→ Selected excerpt
Re: Cannot create physical plan with join

Roman Kondakov Sat, 11 Apr 2020 07:00:47 -0700

Hi Tim,

it looks like your physical converter rule for a Join node does not
convert it's inputs to your custom FLOWDB convention. And because of it
the PhysicalJoin is trying to get input rows from the LogicalScan.
You have:


PhysicalJoin[FLOWDB]
  LogicalTableScan[NONE] <- logical rels have infinite cost
  LogicalTableScan[NONE] <- logical rels have infinite cost

but it should be

PhysicalJoin[FLOWDB]
  PhysicalTableScan[FLOWDB]
  PhysicalTableScan[FLOWDB]

In order to achieve it you need to convert both inputs of the
PhysicalJoin node to the FLOWDB convention using  RelOptRule#convert()
and RelTraitSet#replace(FLOWDBConvention.INSTANCE) methods. You can find
examples in any join converter rule, i.e. BindableJoinRule#convert [1]


[1]
https://github.com/apache/calcite/blob/3755eb5871860f1fd5dc51990129784caa8ac0a4/core/src/main/java/org/apache/calcite/interpreter/Bindables.java#L476

-- 
Kind Regards
Roman Kondakov


On 11.04.2020 14:22, Tim Fox wrote:
> Hi All,
> 
> I have recently started using Calcite as the query parser/planner for a
> side project. I have created a set of RelNodes corresponding to my physical
> nodes, and a set of rules. I have created my own convention.
> 
> All works well for queries without a join - my physical nodes are
> created fine (aggregates, projections, filters, table scans, all ok).
> 
> When I try and transform to my physical plan where the query contains a
> join, I get the following error:
> 
> "There are not enough rules to produce a node with desired properties:
> convention=FLOWDB, sort=[]. All the inputs have relevant nodes, however the
> cost is still infinite."
> 
> (full error output at bottom of the post)
> 
> I stumbled upon this post when googling this:
> 
> https://issues.apache.org/jira/browse/CALCITE-3255
> 
> I have checked and I am specifying my convention when transforming to the
> physical plan, and my rules seem to be set up ok.

→ Set problem 1
Lay out the rows that run from the start of the rows below through the line containing "click(x=684, y=552)" as a JSON list of strings, one string per line, with blank lines omitted. Include both ends and nothing past that line.

[Data entries]
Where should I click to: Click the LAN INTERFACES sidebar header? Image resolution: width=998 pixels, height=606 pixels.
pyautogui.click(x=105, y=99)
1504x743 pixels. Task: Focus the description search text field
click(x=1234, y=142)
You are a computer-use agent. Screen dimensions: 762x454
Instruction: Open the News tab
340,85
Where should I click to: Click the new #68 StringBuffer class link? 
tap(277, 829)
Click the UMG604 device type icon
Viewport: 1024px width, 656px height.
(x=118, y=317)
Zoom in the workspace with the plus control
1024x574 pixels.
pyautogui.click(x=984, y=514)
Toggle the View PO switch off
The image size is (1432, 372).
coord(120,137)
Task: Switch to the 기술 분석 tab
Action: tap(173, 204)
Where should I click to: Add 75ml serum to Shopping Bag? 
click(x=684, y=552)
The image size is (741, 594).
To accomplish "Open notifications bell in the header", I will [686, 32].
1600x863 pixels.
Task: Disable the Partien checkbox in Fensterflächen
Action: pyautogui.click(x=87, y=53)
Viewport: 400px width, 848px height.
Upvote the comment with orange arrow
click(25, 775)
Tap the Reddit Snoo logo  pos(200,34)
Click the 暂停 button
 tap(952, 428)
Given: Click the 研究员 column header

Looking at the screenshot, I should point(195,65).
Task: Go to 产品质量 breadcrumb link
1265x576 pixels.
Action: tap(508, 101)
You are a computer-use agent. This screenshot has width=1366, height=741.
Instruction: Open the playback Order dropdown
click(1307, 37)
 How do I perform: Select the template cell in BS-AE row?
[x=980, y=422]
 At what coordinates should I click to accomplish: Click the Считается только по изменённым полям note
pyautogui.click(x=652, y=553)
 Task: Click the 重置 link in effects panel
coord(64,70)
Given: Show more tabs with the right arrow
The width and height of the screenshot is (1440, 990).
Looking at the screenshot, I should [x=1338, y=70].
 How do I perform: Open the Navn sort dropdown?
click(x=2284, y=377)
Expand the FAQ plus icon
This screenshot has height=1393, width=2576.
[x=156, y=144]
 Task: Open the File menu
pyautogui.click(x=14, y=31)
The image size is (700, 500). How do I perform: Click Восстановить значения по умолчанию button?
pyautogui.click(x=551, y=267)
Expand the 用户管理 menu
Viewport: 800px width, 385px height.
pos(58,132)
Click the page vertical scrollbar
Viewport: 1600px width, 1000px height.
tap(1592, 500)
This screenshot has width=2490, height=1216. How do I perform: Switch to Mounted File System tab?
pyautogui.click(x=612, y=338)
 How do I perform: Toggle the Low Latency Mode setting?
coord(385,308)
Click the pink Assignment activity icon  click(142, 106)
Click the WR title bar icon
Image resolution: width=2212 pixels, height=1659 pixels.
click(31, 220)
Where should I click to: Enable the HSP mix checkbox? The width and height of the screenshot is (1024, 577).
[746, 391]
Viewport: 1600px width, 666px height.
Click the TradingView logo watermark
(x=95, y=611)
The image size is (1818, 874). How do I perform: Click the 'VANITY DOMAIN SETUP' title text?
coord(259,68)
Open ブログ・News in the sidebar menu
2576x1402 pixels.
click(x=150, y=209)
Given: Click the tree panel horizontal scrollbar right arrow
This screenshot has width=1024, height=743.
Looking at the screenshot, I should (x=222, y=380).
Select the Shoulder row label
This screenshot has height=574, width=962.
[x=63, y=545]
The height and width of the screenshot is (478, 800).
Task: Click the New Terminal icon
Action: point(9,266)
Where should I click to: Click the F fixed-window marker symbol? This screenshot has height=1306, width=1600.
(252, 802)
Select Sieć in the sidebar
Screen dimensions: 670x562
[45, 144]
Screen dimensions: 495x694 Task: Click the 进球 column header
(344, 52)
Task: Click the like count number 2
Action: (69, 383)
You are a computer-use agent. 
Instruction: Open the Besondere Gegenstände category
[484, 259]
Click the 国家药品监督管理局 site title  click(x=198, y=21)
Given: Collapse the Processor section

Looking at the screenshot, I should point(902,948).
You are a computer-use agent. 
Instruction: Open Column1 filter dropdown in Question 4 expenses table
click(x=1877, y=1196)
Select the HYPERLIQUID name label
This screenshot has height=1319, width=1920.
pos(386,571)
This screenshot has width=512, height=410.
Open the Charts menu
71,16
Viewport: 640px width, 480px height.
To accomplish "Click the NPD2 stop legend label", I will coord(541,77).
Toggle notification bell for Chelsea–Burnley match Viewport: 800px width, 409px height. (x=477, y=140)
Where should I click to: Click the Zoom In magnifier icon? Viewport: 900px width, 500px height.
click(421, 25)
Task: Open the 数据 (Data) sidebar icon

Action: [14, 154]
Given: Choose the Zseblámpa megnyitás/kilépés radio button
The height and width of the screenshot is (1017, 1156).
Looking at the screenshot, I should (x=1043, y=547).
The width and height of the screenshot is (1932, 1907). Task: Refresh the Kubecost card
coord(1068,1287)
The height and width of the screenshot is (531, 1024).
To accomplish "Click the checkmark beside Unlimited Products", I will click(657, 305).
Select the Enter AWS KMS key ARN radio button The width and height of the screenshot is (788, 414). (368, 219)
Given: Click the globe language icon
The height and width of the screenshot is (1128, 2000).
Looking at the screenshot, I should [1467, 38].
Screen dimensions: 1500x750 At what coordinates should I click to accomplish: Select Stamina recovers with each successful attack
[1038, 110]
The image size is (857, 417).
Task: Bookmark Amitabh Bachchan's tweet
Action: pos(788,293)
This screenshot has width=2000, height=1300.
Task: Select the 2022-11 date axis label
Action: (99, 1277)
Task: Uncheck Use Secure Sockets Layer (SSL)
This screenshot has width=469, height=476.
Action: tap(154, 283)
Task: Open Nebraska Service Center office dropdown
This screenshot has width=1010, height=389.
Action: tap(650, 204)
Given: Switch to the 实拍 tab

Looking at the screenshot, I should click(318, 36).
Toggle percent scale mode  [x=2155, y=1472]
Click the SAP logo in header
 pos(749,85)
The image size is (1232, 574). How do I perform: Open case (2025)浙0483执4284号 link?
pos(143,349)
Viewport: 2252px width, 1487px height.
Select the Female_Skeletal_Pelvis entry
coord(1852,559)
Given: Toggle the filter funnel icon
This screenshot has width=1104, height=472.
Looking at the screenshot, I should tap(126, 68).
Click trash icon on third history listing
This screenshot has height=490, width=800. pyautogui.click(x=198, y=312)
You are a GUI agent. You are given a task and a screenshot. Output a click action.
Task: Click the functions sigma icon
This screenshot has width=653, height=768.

→ Set problem 2
Answer these questions about the forum thread on the Calcite join plan:
(a) Which convention is named in the error message that the original post quotes?
(b) Which two methods does the reply recommend for converting both inputs of the PhysicalJoin node?
(c) Which issue link did the original poster find while searching for the error?

→ Reply 1
[
  "Where should I click to: Click the LAN INTERFACES sidebar header? Image resolution: width=998 pixels, height=606 pixels.",
  "pyautogui.click(x=105, y=99)",
  "1504x743 pixels. Task: Focus the description search text field",
  "click(x=1234, y=142)",
  "You are a computer-use agent. Screen dimensions: 762x454",
  "Instruction: Open the News tab",
  "340,85",
  "Where should I click to: Click the new #68 StringBuffer class link? ",
  "tap(277, 829)",
  "Click the UMG604 device type icon",
  "Viewport: 1024px width, 656px height.",
  "(x=118, y=317)",
  "Zoom in the workspace with the plus control",
  "1024x574 pixels.",
  "pyautogui.click(x=984, y=514)",
  "Toggle the View PO switch off",
  "The image size is (1432, 372).",
  "coord(120,137)",
  "Task: Switch to the 기술 분석 tab",
  "Action: tap(173, 204)",
  "Where should I click to: Add 75ml serum to Shopping Bag? ",
  "click(x=684, y=552)"
]

→ Reply 2
(a) FLOWDB
(b) RelOptRule#convert() and RelTraitSet#replace(FLOWDBConvention.INSTANCE)
(c) https://issues.apache.org/jira/browse/CALCITE-3255